ASSIGNMENT
Reproduce without any pictures the lines from the one that contains "Screen dimensions: 344x184" through the end of the records, exactly as written.

EXERCISE INPUT
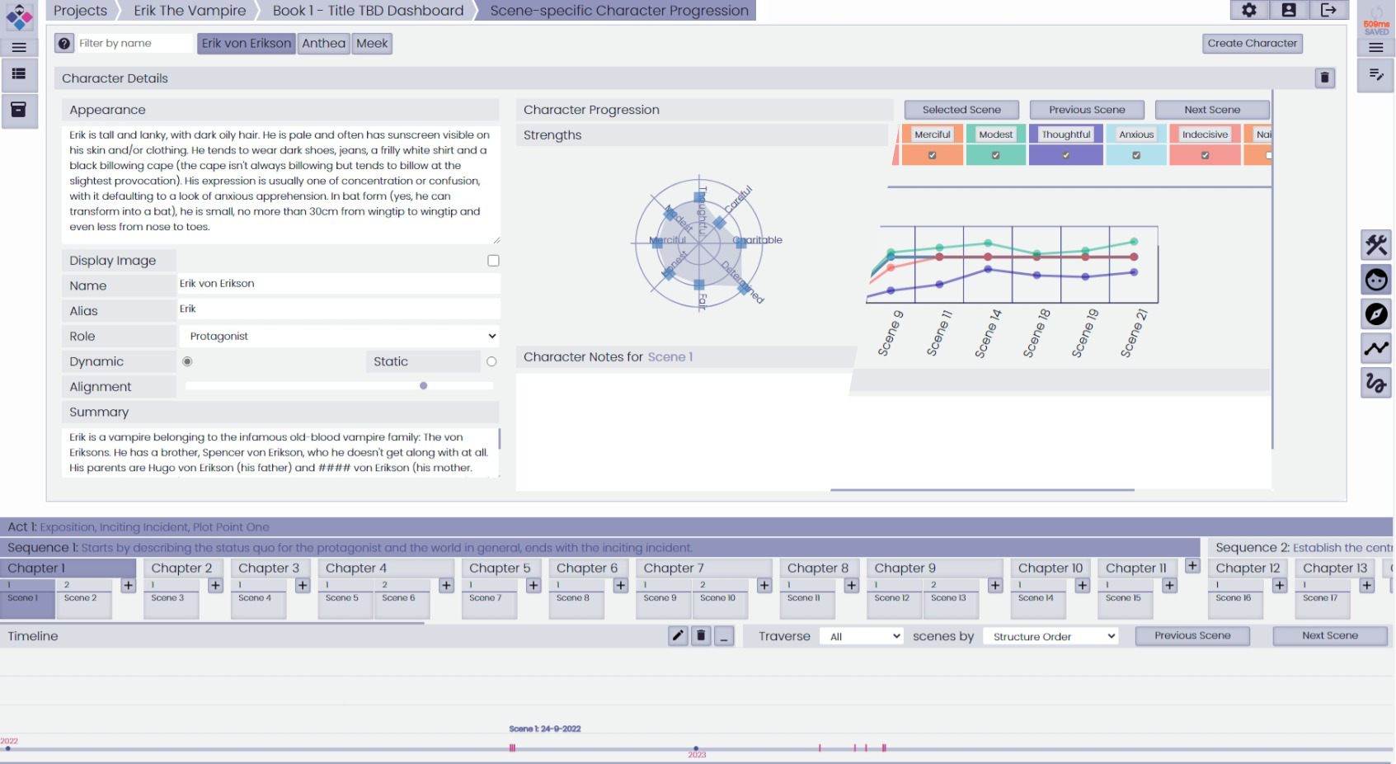
Task: Select the Static radio button
Action: 491,361
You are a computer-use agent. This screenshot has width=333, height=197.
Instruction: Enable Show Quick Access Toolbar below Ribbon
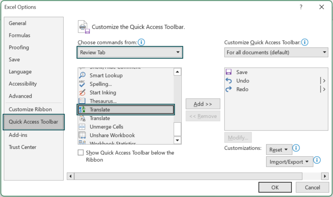pos(81,153)
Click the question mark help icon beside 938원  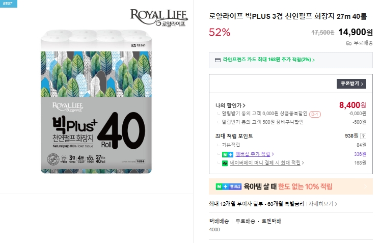tap(363, 136)
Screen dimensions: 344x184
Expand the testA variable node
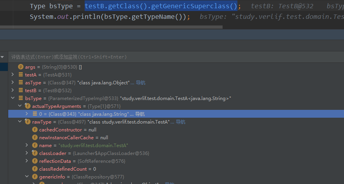point(13,75)
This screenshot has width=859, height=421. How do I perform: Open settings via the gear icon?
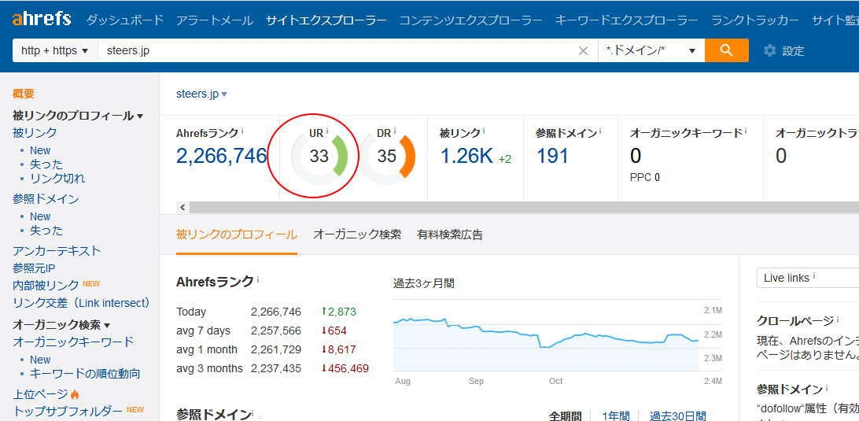point(769,50)
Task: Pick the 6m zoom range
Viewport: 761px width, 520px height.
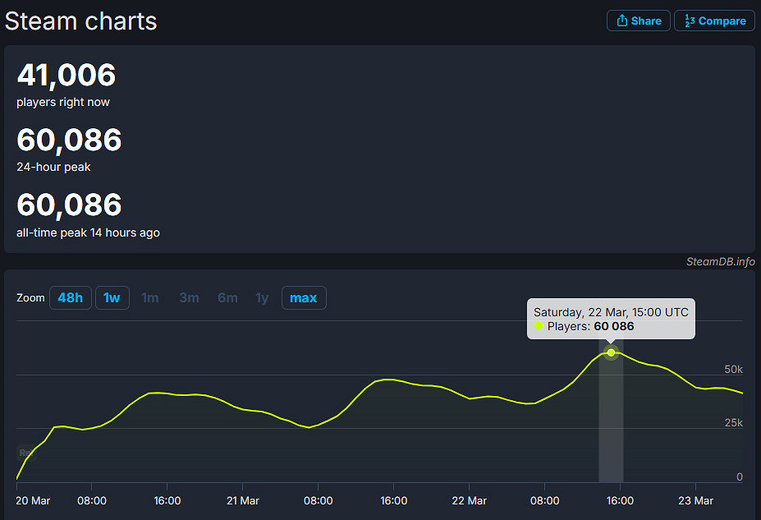Action: (227, 297)
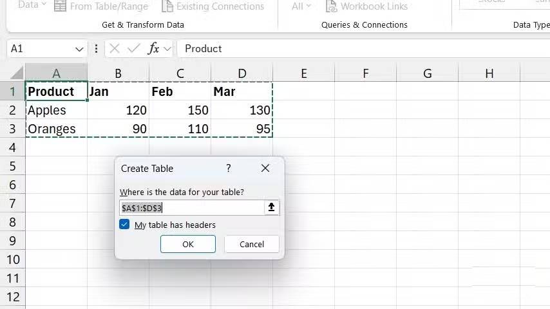Select column G header
This screenshot has width=550, height=309.
pyautogui.click(x=427, y=73)
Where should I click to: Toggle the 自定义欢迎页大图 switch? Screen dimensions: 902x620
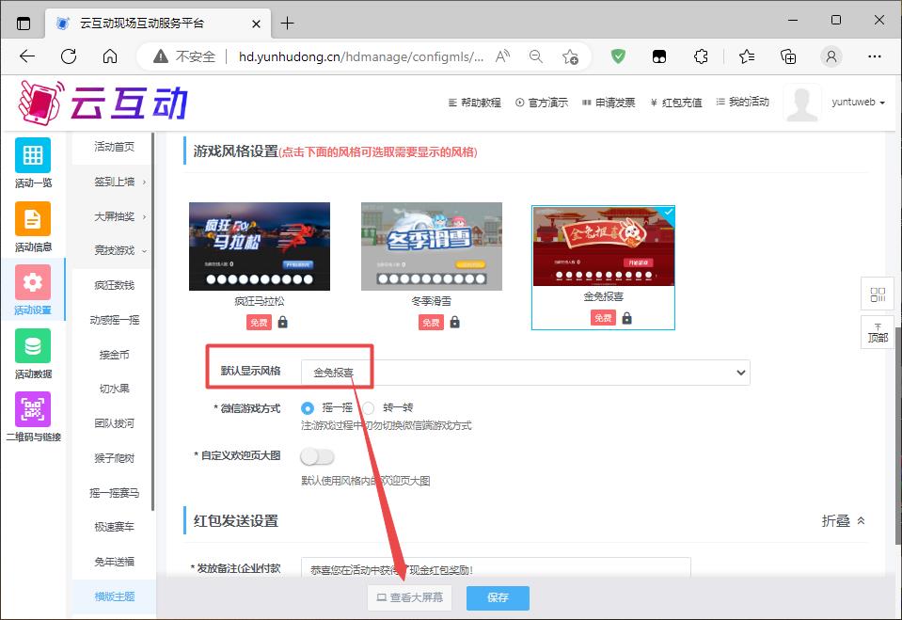pyautogui.click(x=317, y=456)
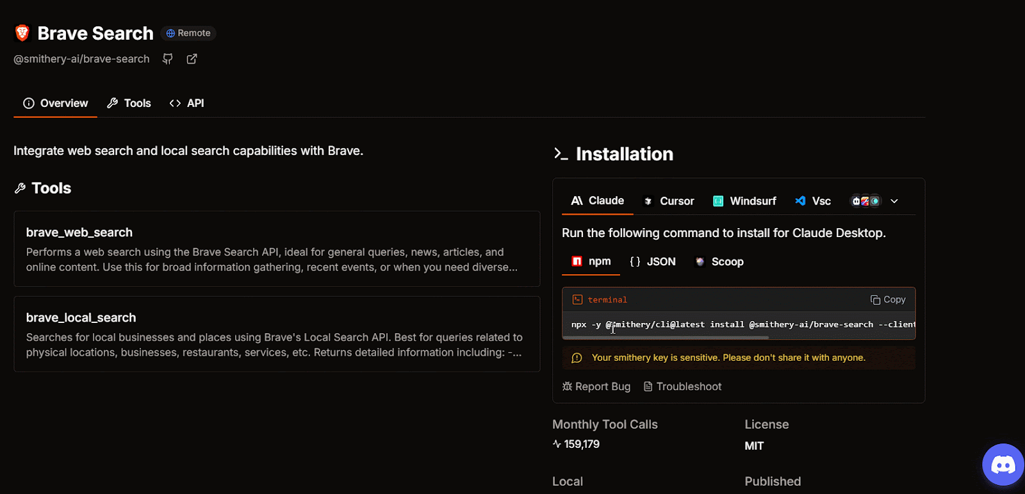Image resolution: width=1025 pixels, height=494 pixels.
Task: Click the Report Bug link
Action: pyautogui.click(x=596, y=386)
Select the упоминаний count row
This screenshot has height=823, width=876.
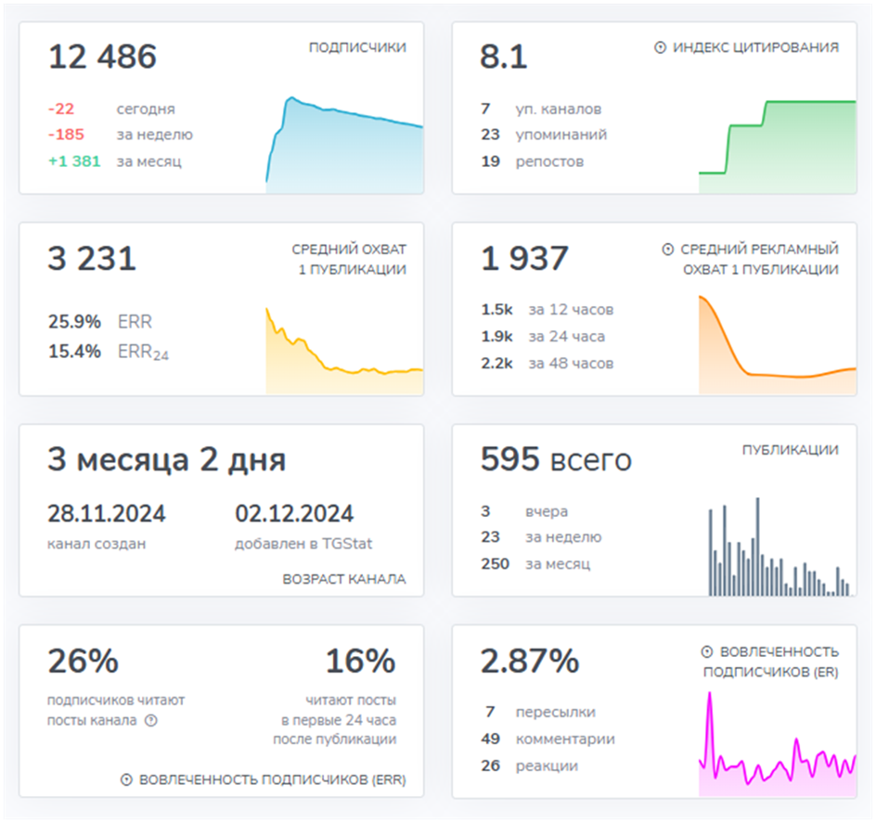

SOLVED EXERCISE
Screen dimensions: 344x184
Expand the testA variable node
point(13,75)
This screenshot has width=859, height=421. How do I perform: Open settings via the gear icon?
point(769,50)
Task: Pick the 6m zoom range
Viewport: 761px width, 520px height.
Action: (227, 297)
Select column G header
This screenshot has width=550, height=309.
pyautogui.click(x=427, y=73)
Where should I click to: Toggle the 自定义欢迎页大图 switch? Screen dimensions: 902x620
pyautogui.click(x=317, y=456)
Image resolution: width=1025 pixels, height=494 pixels.
Task: Click the Report Bug link
Action: pyautogui.click(x=596, y=386)
Select the упоминаний count row
This screenshot has height=823, width=876.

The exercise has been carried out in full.